In September, luxury home builder Gage Roads Construction went under, and although it had a pipeline of just four houses, the high-end nature of the works meant it owed about $2.6 million to its creditors.
However, it was the collapse in May of the state’s 14th-biggest home builder, Capital Works Constructions, which traded as Freelife Homes and Visionaire, that most affected the industry.
Capital Works collapsed with 229 homes under construction and a further 84 in its pipeline, leaving more than 300 customers in limbo, while tradies and suppliers were left more than $8.5 million out of pocket.
According to administrators at Deloitte, part of the issue with Capital Works Constructions was that it grew too fast too quickly, with managing director Josh Coffey growing the company’s order book at the apparent expense of ensuring the works were satisfactorily completed.

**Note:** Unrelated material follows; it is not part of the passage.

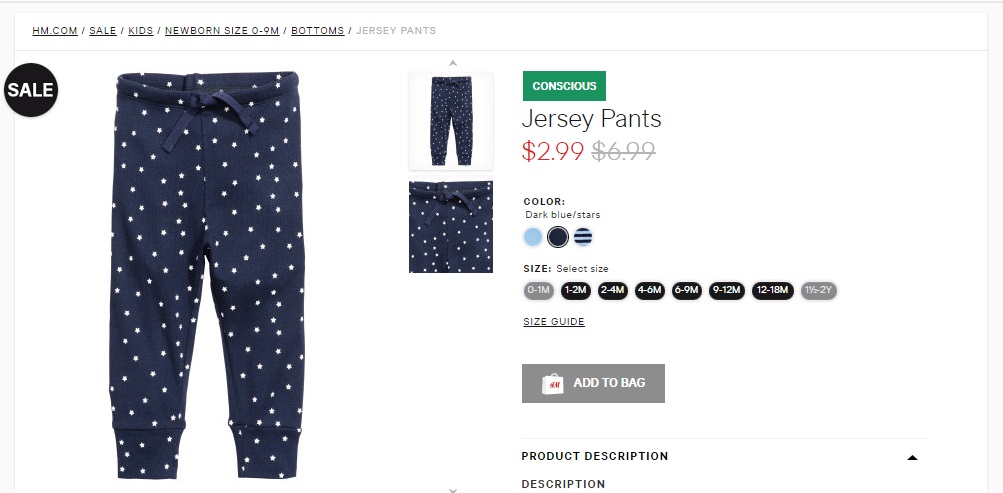This screenshot has height=493, width=1003.
Task: Go to HM.COM home breadcrumb
Action: tap(55, 31)
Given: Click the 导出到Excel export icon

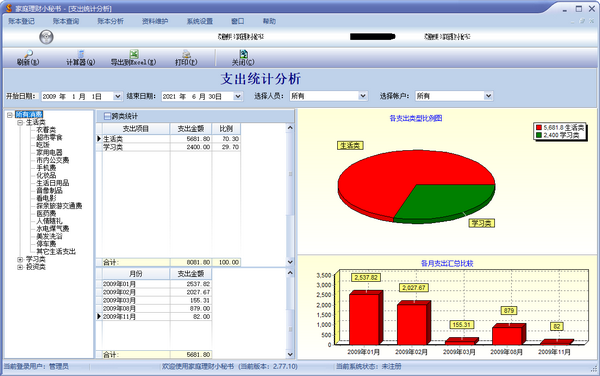Looking at the screenshot, I should click(x=134, y=54).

Along with numerous complaints to the Building Commission of lengthy delays, Capital Works Constructions clients also reported they were unhappy with the quality of work that had been done.

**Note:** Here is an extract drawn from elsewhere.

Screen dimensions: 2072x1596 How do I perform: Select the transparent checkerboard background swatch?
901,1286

QBE Insurance launched legal action against Mr Coffey following its collapse, seeking a freeze order on any assets to recover more than $716,000 in unpaid indemnity insurance premiums. However, the Supreme Court of WA in September discharged that order, saying there was insufficient evidence to demonstrate a risk the assets would be dissipated.
Mr McLean said the circumstances around the Capital Works Construction collapse, in particular, required the Building Commission to take more responsibility for the terms under which builders operate.
As the system stands, QBE essentially controls how much work a builder can take on, with the insurer requiring access to a company’s finances before it will issue building insurance.
“(The Building Commission) needs to do more at the front end to prevent the train wrecks at the end of the line,” Mr McLean told Business News.
“What’s happening at the moment is the insurers are having to pick up the pieces after a builder goes off the rails.
“I still can’t believe that approval was given to Freelife Homes to build so many houses, it just goes beyond comprehension in my point of view.”
While the majority of customers affected by the failure of Capital Works Constructions have had their houses completed by other builders, QBE’s insurance hike means the fallout will continue for future home builders.
Mr McLean said the premium increases were exacerbated by the fact that smaller builders were subject to higher premiums than their larger counterparts, and in some cases would pay between $3,500 and $5,000 per new home under the new cost structure.
He said those costs, as well as the more stringent conditions placed on smaller builders by QBE to get the insurance following this year’s collapses, were becoming a significant constraint on growth.
“Because the insurers are taking a hit, they are making it harder for some of the smaller builders to expand their business, because they are trying to reduce their risk,” Mr McLean said.
He urged the state government, which he understood was already reviewing the home indemnity insurance scheme, to change its scope significantly.
“The government has to be prepared to make some changes otherwise it’s going to receive a huge backlash, not just from home buyers, but also from builders,’ he said.
“Consumers should have some say in this; why should they have to be forced to contribute to those builders that aren’t doing the right thing?”
The MBA has long been lobbying for changes to home indemnity insurance, either by allowing consumers to opt in or opt out, or through the government making it more attractive for other insurers to enter the market and provide some competition to QBE.